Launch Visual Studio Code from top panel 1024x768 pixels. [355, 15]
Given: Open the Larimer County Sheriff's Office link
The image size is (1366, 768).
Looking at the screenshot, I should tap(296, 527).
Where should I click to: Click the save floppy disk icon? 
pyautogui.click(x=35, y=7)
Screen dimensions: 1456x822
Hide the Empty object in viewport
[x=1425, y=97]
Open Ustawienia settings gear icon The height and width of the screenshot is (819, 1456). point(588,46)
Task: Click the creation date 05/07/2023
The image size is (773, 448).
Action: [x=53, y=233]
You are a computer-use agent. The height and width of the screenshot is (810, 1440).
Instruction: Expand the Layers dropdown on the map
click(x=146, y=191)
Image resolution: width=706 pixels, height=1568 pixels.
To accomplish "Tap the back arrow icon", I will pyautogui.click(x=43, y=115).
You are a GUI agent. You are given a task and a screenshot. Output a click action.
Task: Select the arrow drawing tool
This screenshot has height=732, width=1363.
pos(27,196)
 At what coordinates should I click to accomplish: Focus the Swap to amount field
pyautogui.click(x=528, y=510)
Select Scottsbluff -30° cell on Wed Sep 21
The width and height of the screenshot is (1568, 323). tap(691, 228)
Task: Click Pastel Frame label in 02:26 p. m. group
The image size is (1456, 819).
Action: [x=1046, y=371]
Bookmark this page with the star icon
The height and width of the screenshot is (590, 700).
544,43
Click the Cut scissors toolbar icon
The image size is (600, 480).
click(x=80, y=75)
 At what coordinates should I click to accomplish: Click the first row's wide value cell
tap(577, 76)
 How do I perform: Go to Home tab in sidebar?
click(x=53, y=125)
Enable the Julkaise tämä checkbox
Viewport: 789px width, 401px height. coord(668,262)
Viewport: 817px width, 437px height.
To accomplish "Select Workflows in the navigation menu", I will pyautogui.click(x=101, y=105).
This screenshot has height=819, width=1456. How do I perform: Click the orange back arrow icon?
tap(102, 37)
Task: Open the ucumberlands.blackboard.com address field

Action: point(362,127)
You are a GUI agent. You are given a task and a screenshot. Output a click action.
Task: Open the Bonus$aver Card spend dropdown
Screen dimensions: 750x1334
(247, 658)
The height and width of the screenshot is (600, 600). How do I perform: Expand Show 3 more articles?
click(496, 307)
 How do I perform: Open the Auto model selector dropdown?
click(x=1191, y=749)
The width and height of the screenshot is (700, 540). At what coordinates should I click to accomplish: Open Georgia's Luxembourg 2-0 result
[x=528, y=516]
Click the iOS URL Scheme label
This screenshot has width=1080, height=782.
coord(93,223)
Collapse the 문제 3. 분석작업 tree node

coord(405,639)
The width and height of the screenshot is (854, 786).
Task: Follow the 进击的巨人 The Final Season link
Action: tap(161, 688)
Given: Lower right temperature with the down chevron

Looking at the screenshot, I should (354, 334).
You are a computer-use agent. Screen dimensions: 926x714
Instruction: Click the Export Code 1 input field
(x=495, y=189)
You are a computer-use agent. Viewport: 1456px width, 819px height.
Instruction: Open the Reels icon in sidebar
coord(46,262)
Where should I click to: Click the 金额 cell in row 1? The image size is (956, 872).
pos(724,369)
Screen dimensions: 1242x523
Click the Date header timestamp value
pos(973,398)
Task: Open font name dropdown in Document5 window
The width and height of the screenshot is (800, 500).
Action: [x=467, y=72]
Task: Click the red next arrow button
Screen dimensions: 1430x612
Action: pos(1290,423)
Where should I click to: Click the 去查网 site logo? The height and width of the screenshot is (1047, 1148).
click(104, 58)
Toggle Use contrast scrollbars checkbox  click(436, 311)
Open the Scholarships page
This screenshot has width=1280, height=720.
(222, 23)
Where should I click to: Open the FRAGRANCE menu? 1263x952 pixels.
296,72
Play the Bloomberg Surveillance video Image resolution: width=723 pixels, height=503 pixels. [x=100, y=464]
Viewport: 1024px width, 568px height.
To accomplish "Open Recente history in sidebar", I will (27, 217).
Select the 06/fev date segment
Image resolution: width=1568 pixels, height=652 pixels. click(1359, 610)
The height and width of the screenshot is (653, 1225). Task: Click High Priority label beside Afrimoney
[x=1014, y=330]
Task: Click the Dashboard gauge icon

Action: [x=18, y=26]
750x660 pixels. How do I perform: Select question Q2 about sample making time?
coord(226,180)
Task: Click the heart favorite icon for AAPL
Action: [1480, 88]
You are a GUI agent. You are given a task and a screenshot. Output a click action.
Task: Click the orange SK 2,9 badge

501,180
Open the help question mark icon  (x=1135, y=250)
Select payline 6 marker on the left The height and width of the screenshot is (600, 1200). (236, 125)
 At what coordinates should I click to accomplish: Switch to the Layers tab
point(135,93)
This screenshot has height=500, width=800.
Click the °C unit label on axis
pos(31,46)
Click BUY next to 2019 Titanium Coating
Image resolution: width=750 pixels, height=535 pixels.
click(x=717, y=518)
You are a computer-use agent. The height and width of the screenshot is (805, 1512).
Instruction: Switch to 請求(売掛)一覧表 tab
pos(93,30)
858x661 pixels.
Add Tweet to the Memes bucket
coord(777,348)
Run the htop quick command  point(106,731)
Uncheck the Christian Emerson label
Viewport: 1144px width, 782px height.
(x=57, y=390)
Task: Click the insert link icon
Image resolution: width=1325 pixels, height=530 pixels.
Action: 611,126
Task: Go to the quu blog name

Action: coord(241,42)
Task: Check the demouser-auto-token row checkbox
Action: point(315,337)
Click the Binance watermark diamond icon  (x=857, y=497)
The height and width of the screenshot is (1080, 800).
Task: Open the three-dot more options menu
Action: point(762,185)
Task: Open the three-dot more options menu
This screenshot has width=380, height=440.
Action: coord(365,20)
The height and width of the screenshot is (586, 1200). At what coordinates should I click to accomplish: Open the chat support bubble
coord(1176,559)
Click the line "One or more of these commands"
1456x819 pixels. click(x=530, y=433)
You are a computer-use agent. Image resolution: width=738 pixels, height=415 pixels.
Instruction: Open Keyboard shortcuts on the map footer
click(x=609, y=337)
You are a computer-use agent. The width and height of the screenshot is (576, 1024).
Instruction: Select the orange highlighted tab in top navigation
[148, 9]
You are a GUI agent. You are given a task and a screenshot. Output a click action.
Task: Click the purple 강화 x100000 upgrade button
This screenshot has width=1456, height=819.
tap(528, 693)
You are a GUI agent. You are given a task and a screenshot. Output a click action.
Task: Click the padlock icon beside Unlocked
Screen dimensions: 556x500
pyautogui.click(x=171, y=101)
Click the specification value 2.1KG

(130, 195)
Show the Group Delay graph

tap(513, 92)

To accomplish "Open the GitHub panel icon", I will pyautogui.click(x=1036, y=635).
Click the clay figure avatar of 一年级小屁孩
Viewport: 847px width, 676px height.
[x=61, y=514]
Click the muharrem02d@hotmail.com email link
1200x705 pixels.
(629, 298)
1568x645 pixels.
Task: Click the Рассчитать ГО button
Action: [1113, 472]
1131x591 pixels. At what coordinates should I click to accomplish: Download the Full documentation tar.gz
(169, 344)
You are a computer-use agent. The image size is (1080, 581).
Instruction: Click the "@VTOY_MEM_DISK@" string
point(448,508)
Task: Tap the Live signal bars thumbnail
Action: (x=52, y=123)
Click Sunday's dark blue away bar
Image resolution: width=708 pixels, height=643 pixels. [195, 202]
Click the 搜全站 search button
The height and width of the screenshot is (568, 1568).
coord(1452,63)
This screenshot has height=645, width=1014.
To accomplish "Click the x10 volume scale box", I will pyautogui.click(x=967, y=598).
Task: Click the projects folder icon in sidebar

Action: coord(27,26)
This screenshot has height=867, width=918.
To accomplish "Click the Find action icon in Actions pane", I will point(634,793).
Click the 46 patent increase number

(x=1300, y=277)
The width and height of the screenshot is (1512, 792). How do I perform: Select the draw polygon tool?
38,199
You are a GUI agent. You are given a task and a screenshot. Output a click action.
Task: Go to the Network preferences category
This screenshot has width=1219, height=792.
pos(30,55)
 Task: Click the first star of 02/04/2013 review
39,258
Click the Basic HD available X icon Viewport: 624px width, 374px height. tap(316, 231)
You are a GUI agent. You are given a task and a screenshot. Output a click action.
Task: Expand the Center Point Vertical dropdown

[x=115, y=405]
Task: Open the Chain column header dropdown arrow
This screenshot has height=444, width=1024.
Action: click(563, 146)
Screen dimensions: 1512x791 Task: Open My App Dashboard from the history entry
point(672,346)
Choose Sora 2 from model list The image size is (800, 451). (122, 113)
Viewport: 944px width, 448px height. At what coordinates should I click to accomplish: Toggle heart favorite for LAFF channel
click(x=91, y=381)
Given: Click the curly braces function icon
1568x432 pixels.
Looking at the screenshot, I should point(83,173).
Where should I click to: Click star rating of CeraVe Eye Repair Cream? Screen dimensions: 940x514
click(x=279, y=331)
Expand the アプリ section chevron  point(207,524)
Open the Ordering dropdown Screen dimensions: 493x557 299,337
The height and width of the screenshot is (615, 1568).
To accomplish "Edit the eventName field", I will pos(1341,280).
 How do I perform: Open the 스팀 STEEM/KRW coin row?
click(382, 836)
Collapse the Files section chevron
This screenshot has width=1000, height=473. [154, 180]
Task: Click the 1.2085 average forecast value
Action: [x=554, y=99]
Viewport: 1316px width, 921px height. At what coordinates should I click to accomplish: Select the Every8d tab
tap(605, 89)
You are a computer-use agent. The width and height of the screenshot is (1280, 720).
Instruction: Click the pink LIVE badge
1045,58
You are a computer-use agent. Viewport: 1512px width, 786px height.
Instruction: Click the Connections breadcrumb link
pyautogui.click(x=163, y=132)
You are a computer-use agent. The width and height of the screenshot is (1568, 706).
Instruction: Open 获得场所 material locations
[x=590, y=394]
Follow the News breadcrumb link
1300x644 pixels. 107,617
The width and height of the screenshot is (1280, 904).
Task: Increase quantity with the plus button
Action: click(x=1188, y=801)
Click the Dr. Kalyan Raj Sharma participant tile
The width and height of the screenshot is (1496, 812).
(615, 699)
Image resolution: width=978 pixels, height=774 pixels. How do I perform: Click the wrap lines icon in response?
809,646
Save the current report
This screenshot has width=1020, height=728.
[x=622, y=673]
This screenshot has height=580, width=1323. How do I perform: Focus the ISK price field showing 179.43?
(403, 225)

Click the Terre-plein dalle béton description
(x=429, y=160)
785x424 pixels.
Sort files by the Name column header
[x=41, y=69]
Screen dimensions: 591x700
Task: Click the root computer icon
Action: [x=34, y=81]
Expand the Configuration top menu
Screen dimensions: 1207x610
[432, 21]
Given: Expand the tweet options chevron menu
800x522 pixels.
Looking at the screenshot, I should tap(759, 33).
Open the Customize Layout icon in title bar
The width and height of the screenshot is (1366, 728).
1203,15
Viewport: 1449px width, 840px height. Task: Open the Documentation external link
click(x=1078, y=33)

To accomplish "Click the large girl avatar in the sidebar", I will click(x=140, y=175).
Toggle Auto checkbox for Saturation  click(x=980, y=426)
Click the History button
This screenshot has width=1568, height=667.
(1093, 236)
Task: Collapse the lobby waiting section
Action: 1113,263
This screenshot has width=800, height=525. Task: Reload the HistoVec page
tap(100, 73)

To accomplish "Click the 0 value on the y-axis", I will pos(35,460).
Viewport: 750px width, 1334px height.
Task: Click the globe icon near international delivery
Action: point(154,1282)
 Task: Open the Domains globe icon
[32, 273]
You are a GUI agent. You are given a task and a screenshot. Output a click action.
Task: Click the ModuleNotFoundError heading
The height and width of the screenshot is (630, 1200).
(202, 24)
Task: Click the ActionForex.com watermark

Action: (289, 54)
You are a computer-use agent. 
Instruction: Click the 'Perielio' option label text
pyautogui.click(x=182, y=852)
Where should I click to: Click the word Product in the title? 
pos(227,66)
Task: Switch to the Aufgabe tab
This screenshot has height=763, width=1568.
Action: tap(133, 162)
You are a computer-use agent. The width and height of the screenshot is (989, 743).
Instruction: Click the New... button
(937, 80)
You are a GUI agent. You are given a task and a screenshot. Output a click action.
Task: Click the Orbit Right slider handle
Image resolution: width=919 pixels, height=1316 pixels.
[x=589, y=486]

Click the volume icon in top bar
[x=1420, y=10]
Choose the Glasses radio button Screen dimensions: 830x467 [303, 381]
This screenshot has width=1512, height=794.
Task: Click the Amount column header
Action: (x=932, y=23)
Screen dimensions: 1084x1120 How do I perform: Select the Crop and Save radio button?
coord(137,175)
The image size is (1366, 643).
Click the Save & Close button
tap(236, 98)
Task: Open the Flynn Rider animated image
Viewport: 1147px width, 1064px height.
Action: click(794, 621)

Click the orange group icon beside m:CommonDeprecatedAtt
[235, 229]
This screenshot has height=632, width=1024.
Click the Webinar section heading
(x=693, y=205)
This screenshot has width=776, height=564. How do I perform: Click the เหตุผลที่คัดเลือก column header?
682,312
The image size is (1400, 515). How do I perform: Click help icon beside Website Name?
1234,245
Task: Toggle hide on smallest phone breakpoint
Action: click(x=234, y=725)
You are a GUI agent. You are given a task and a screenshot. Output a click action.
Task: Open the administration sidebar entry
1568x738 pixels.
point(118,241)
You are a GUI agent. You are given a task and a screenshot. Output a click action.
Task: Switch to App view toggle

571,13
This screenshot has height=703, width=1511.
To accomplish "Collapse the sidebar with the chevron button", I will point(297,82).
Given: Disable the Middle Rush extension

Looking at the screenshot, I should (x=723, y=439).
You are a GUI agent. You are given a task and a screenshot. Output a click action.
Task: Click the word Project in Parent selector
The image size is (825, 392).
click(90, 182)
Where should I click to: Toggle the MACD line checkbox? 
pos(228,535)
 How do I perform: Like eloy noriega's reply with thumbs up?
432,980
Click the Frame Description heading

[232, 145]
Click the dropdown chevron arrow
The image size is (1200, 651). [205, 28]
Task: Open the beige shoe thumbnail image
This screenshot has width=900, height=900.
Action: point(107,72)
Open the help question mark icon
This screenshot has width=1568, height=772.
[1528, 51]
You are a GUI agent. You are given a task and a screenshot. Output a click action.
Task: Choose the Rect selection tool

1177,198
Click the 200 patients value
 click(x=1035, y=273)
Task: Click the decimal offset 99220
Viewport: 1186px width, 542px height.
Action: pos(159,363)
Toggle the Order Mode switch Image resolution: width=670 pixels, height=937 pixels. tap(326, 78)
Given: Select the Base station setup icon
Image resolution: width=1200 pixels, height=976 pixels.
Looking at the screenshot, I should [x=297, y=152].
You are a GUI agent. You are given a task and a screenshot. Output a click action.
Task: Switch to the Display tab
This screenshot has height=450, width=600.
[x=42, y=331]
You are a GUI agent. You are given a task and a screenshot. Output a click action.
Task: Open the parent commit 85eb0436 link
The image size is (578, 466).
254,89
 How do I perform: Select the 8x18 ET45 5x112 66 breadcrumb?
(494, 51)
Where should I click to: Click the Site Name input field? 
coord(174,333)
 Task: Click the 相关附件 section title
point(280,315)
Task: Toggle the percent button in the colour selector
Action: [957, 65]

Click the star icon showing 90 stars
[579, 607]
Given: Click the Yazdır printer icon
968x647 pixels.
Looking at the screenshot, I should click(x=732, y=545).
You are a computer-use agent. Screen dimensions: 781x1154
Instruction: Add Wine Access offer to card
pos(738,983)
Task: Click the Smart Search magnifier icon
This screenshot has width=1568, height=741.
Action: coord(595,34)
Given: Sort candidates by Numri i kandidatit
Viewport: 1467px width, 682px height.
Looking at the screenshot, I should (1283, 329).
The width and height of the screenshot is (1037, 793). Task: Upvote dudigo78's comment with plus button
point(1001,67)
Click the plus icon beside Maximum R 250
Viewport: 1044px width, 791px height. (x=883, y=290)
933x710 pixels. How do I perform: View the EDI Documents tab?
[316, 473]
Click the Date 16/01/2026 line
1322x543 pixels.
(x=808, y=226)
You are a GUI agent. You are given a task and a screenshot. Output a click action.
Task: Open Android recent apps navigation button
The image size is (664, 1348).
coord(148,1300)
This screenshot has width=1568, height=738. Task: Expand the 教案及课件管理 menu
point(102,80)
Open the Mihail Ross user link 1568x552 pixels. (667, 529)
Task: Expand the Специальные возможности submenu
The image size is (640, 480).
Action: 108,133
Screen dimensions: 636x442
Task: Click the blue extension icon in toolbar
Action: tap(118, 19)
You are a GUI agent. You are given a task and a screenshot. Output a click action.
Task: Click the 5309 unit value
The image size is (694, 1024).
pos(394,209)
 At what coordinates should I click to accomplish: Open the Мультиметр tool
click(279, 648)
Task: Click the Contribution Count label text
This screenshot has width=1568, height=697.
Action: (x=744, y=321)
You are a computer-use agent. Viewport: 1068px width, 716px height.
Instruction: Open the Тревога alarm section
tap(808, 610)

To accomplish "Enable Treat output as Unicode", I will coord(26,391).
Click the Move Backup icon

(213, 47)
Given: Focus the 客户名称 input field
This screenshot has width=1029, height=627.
^^^^^^^^^^^^^^^^
EXERCISE DETAILS: In the listing above, transcribe exactly everything from the line containing "The image size is (664, 1348)." down to the line containing "You are a computer-use agent. Viewport: 1068px", including both and nothing more.

RESULT OF THE EXERCISE:
The image size is (664, 1348).
coord(148,1300)
This screenshot has width=1568, height=738. Task: Expand the 教案及课件管理 menu
point(102,80)
Open the Mihail Ross user link 1568x552 pixels. (667, 529)
Task: Expand the Специальные возможности submenu
The image size is (640, 480).
Action: 108,133
Screen dimensions: 636x442
Task: Click the blue extension icon in toolbar
Action: tap(118, 19)
You are a GUI agent. You are given a task and a screenshot. Output a click action.
Task: Click the 5309 unit value
The image size is (694, 1024).
pos(394,209)
 At what coordinates should I click to accomplish: Open the Мультиметр tool
click(279, 648)
Task: Click the Contribution Count label text
This screenshot has width=1568, height=697.
Action: (x=744, y=321)
You are a computer-use agent. Viewport: 1068px width, 716px height.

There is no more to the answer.